- Records to use -

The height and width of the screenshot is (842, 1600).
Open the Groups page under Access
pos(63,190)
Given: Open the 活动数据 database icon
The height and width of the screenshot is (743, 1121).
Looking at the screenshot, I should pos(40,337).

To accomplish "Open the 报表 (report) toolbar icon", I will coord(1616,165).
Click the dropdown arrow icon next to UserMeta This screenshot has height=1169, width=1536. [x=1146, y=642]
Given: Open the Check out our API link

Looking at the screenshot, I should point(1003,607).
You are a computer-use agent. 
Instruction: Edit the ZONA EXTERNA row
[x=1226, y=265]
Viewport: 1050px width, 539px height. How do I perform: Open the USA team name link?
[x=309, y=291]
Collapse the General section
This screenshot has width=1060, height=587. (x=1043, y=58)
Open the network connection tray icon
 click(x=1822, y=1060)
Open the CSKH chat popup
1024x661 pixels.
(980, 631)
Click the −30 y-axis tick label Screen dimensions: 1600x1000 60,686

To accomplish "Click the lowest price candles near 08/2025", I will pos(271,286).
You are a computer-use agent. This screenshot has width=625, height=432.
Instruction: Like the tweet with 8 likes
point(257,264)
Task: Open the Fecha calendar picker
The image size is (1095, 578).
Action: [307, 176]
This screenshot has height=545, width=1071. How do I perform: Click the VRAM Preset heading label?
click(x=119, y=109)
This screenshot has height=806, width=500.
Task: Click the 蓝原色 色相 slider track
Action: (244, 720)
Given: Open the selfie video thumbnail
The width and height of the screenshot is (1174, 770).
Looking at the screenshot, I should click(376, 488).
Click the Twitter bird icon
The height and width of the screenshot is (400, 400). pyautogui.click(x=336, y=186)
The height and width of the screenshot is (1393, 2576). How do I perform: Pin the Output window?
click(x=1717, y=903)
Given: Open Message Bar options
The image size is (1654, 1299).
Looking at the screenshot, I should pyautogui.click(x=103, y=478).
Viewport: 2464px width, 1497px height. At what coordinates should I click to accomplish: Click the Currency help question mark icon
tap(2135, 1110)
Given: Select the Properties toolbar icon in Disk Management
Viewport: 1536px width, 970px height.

- What to work on -
Report each line of the records above that contains the string "computer", copying every such line in full. Matching is case-sensitive.

- In response -
You are a computer-use agent. 
You are a computer-use agent. This screenshot has width=625, height=432.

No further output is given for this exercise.